American politician (born 1986)

Joseph R. Yost (born June 9, 1986, in Pearisburg, Virginia) is an American politician. A Republican, he was elected to the Virginia House of Delegates in 2011. He represented the 12th district from 2012 to 2018. Yost was indicted for embezzlement charges in January 2022.

==Early life and education==
After graduating from Giles High School in 2004, Yost received a B.S. degree from Radford University in 2006 and an M.A. in 2008, both in criminal justice.

==Career==
Yost became active with the Montgomery County Republican Committee in 2009. He was elected chair of the Roanoke/New River Valley Young Republicans in 2011.
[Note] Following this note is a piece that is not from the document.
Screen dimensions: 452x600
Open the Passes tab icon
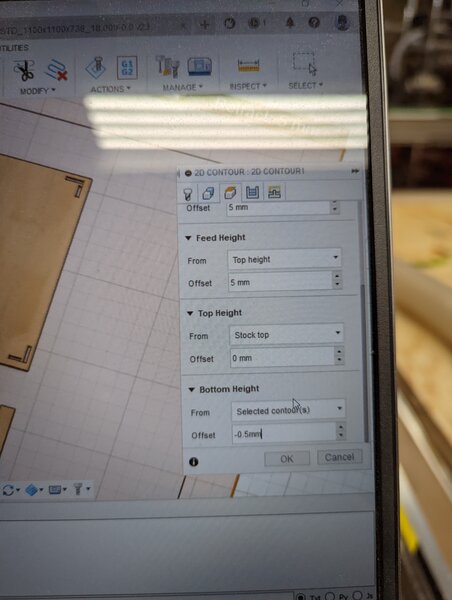252,192
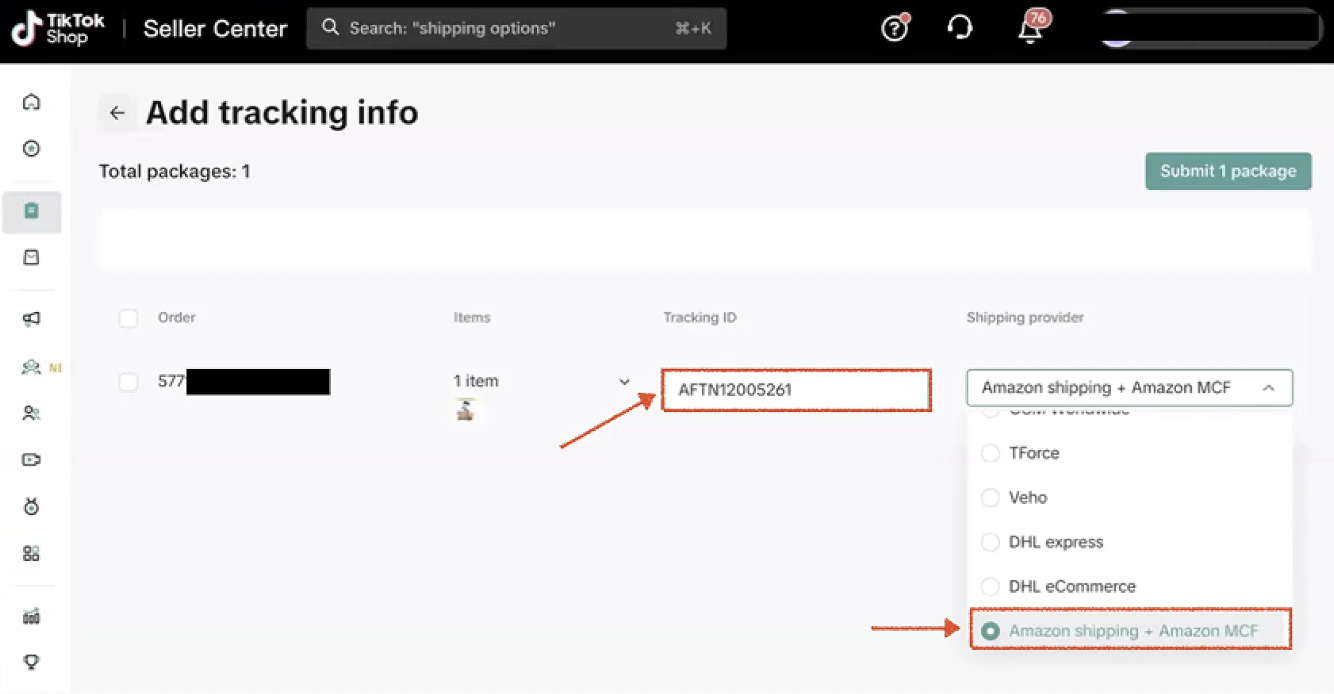
Task: Click the back arrow beside Add tracking info
Action: click(x=117, y=113)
The 12th House district incumbent, Democrat Jim Shuler, did not run for re-election in 2011. Yost defeated Democratic candidate Don S. Langrehr in the general election, 8104–7582.

In the 2017 election, he lost in an upset to opponent Chris Hurst for his seat in the Virginia House of Delegates.

== Personal life ==
Yost married Lisa Michelle Robinson in June 2010 and have since divorced. They have one daughter together.